Everything else is secondary.

This showed up in my Facebook with a comment:

“This so true!”

I scanned it, read it, re-read it and read it slowly.  Somehow this quote is not sitting well with me.

So I commented to the sender:

“What else is missing in this article?”

“Nothing!”

“Is everything else is secondary?”

I will leave this question open for you.

 

21 thoughts on “Everything else is secondary.

  1. I have a print-out of this quote which i’ve been using as a bookmark for the past year. I find it really inspiring. I guess I just focus on the advice to listen to your own inner voice and follow your heart. : ))

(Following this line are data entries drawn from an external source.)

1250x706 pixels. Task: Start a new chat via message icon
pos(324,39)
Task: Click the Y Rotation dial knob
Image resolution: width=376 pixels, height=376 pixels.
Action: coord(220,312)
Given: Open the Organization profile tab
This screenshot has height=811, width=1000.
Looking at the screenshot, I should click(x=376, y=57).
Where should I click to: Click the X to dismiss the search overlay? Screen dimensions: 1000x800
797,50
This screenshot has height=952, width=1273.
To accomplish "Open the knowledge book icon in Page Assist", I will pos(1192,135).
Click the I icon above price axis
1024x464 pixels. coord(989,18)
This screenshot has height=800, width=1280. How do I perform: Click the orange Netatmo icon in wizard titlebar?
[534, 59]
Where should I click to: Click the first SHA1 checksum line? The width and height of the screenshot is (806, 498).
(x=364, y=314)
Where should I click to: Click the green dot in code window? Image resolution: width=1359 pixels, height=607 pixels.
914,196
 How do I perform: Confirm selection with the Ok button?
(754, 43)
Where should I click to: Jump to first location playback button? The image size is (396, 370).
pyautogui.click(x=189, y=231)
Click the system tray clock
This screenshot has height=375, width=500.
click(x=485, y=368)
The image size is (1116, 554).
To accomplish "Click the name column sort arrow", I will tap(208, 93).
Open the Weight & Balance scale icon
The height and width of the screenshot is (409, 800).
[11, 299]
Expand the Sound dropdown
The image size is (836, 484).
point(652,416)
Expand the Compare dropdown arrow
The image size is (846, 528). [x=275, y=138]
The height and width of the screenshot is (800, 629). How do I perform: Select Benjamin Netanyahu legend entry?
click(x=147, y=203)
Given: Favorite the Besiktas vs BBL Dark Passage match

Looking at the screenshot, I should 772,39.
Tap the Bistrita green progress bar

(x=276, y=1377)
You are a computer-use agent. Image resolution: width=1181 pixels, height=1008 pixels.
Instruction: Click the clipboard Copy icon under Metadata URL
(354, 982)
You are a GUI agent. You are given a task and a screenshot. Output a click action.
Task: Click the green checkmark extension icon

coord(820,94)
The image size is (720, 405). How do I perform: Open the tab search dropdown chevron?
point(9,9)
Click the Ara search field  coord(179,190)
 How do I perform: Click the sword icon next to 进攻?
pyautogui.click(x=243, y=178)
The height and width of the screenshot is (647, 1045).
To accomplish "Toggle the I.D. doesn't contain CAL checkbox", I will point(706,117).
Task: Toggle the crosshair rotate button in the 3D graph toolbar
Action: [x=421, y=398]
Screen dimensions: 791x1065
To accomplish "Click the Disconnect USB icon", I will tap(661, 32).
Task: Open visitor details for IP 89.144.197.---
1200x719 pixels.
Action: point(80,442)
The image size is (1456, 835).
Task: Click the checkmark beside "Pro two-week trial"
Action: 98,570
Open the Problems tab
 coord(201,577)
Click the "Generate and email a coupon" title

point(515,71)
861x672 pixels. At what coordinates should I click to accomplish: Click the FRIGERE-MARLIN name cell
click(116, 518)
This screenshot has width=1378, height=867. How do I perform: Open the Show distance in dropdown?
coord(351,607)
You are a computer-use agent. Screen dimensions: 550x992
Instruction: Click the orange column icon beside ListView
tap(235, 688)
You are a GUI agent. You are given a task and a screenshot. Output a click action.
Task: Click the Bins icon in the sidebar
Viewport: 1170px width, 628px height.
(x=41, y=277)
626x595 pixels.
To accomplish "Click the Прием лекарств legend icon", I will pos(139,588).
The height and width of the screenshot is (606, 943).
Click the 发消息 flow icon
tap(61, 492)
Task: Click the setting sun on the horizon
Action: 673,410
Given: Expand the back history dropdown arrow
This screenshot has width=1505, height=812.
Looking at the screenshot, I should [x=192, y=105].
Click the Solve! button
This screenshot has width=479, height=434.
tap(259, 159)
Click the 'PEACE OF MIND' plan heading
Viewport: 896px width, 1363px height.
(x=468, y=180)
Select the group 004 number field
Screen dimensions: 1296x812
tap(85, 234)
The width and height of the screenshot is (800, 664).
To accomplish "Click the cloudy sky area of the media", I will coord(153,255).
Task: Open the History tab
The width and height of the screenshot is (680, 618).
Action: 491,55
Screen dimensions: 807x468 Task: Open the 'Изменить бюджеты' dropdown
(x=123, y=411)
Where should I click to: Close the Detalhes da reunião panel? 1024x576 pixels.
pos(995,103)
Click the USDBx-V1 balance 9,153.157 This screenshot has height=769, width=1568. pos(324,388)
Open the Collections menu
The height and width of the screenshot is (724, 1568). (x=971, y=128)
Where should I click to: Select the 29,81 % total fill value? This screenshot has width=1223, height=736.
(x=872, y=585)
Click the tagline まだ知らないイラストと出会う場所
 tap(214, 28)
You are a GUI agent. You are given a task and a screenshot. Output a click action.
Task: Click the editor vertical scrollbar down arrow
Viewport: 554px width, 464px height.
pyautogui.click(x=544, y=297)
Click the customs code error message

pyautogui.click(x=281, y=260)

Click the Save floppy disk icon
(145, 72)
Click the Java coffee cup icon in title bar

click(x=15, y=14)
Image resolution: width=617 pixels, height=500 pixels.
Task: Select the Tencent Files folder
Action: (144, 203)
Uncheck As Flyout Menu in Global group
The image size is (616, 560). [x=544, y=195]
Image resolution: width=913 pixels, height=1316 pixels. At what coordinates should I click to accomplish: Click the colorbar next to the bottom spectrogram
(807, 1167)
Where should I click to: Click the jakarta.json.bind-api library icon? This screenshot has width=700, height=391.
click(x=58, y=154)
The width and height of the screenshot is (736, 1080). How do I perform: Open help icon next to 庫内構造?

  2. I will hover between the two. If you take everything and everybody into account before you do anything for yourself, you will be left behind – these are facts. But that’s not to say that you should blindly walk on as if you’re the only one that matters…

  3. Perpetua,
    I had a similar reaction the first time I saw this quote. Yes, it’s good to be confident, but I also think it is important to listen to other people’s ideas and be humble. We don’t always have all the answers. I guess in a sense, I don’t entirely agree with the quote. What I do agree with is the idea of being yourself and not pretending to be something you’re not to impress others. Does that makr sense? 🙂
    – Claudia

  4. Everything else is not secondary. Although it is invigorating to be true to oneself and one’s dreams/ intuition, there is the impact of our thoughts/ actions/ consideration of others- people, animals, the planet. And so, that is why I have $800.00 in the bank and Steve Jobs’ net worth is 10.2 billion…

    I will still pursue my dream, but must feed the kitties and consider the impact upon the household…

  5. I have to warn you that my response got quite lengthy and don’t feel compelled to read it all. Also, it gets political at the end.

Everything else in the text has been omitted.